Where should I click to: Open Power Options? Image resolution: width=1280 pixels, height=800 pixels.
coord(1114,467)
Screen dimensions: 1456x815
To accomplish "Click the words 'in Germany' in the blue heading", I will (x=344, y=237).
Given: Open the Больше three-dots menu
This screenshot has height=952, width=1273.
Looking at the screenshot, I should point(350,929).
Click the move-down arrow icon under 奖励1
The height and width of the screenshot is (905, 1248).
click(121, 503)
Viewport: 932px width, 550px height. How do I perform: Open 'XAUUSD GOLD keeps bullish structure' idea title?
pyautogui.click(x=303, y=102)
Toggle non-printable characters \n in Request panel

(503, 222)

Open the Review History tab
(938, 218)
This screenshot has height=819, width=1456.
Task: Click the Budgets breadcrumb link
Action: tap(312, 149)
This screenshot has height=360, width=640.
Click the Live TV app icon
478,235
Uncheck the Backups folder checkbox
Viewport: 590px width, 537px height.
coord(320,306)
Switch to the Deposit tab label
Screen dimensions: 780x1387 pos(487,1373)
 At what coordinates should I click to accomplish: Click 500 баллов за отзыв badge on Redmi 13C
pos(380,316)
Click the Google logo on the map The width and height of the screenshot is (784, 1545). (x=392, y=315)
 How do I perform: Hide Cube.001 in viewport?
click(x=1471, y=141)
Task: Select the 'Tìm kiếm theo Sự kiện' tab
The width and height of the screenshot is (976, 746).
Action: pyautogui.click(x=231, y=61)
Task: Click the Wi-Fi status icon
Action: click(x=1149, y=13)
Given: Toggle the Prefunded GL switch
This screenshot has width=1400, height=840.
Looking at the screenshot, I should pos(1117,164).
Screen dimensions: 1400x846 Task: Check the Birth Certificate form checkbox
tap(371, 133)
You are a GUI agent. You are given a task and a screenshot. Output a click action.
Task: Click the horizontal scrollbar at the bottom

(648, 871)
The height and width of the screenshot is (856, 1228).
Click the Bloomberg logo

_ _ _

» **Written task**
Copy all of the data above line for line, changing nothing.

» **Task response**
Where should I click to: Open Power Options? Image resolution: width=1280 pixels, height=800 pixels.
coord(1114,467)
Screen dimensions: 1456x815
To accomplish "Click the words 'in Germany' in the blue heading", I will (x=344, y=237).
Given: Open the Больше three-dots menu
This screenshot has height=952, width=1273.
Looking at the screenshot, I should point(350,929).
Click the move-down arrow icon under 奖励1
The height and width of the screenshot is (905, 1248).
click(121, 503)
Viewport: 932px width, 550px height. How do I perform: Open 'XAUUSD GOLD keeps bullish structure' idea title?
pyautogui.click(x=303, y=102)
Toggle non-printable characters \n in Request panel

(503, 222)

Open the Review History tab
(938, 218)
This screenshot has height=819, width=1456.
Task: Click the Budgets breadcrumb link
Action: tap(312, 149)
This screenshot has height=360, width=640.
Click the Live TV app icon
478,235
Uncheck the Backups folder checkbox
Viewport: 590px width, 537px height.
coord(320,306)
Switch to the Deposit tab label
Screen dimensions: 780x1387 pos(487,1373)
 At what coordinates should I click to accomplish: Click 500 баллов за отзыв badge on Redmi 13C
pos(380,316)
Click the Google logo on the map The width and height of the screenshot is (784, 1545). (x=392, y=315)
 How do I perform: Hide Cube.001 in viewport?
click(x=1471, y=141)
Task: Select the 'Tìm kiếm theo Sự kiện' tab
The width and height of the screenshot is (976, 746).
Action: pyautogui.click(x=231, y=61)
Task: Click the Wi-Fi status icon
Action: click(x=1149, y=13)
Given: Toggle the Prefunded GL switch
This screenshot has width=1400, height=840.
Looking at the screenshot, I should pos(1117,164).
Screen dimensions: 1400x846 Task: Check the Birth Certificate form checkbox
tap(371, 133)
You are a GUI agent. You are given a task and a screenshot. Output a click action.
Task: Click the horizontal scrollbar at the bottom

(648, 871)
The height and width of the screenshot is (856, 1228).
Click the Bloomberg logo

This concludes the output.